* Stored items:
=== Section Start ===
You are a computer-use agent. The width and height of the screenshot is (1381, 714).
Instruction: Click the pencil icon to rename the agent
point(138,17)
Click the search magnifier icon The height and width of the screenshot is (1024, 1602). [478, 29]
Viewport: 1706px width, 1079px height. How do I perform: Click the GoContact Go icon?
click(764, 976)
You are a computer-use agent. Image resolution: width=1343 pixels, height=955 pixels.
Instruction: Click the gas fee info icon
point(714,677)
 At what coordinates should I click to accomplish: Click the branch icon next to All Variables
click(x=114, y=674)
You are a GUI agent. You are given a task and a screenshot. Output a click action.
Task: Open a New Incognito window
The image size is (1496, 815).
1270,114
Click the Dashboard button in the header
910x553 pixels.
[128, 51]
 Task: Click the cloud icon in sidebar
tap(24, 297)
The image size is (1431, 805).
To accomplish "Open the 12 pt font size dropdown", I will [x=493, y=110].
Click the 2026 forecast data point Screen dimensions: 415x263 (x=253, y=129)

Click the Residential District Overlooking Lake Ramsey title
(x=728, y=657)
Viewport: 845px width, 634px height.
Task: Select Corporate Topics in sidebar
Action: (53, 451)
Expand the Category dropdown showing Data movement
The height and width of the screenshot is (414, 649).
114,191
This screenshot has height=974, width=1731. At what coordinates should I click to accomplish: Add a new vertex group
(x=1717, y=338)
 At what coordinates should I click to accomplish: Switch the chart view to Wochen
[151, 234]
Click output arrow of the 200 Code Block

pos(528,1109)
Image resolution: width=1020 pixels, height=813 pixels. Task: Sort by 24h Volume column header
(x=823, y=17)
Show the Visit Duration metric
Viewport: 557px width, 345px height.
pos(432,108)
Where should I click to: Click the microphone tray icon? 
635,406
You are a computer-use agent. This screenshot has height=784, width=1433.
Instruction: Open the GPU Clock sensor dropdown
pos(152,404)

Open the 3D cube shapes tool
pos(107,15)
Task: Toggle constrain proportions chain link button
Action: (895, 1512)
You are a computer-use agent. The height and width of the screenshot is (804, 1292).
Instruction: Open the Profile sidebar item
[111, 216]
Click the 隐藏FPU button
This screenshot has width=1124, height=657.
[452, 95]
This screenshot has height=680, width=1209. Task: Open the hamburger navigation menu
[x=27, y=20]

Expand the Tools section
=== Section End ===
* ASSIGNMENT: Print out every record, character for character.

* REPLY:
You are a computer-use agent. The width and height of the screenshot is (1381, 714).
Instruction: Click the pencil icon to rename the agent
point(138,17)
Click the search magnifier icon The height and width of the screenshot is (1024, 1602). [478, 29]
Viewport: 1706px width, 1079px height. How do I perform: Click the GoContact Go icon?
click(764, 976)
You are a computer-use agent. Image resolution: width=1343 pixels, height=955 pixels.
Instruction: Click the gas fee info icon
point(714,677)
 At what coordinates should I click to accomplish: Click the branch icon next to All Variables
click(x=114, y=674)
You are a GUI agent. You are given a task and a screenshot. Output a click action.
Task: Open a New Incognito window
The image size is (1496, 815).
1270,114
Click the Dashboard button in the header
910x553 pixels.
[128, 51]
 Task: Click the cloud icon in sidebar
tap(24, 297)
The image size is (1431, 805).
To accomplish "Open the 12 pt font size dropdown", I will [x=493, y=110].
Click the 2026 forecast data point Screen dimensions: 415x263 (x=253, y=129)

Click the Residential District Overlooking Lake Ramsey title
(x=728, y=657)
Viewport: 845px width, 634px height.
Task: Select Corporate Topics in sidebar
Action: (53, 451)
Expand the Category dropdown showing Data movement
The height and width of the screenshot is (414, 649).
114,191
This screenshot has height=974, width=1731. At what coordinates should I click to accomplish: Add a new vertex group
(x=1717, y=338)
 At what coordinates should I click to accomplish: Switch the chart view to Wochen
[151, 234]
Click output arrow of the 200 Code Block

pos(528,1109)
Image resolution: width=1020 pixels, height=813 pixels. Task: Sort by 24h Volume column header
(x=823, y=17)
Show the Visit Duration metric
Viewport: 557px width, 345px height.
pos(432,108)
Where should I click to: Click the microphone tray icon? 
635,406
You are a computer-use agent. This screenshot has height=784, width=1433.
Instruction: Open the GPU Clock sensor dropdown
pos(152,404)

Open the 3D cube shapes tool
pos(107,15)
Task: Toggle constrain proportions chain link button
Action: (895, 1512)
You are a computer-use agent. The height and width of the screenshot is (804, 1292).
Instruction: Open the Profile sidebar item
[111, 216]
Click the 隐藏FPU button
This screenshot has width=1124, height=657.
[452, 95]
This screenshot has height=680, width=1209. Task: Open the hamburger navigation menu
[x=27, y=20]

Expand the Tools section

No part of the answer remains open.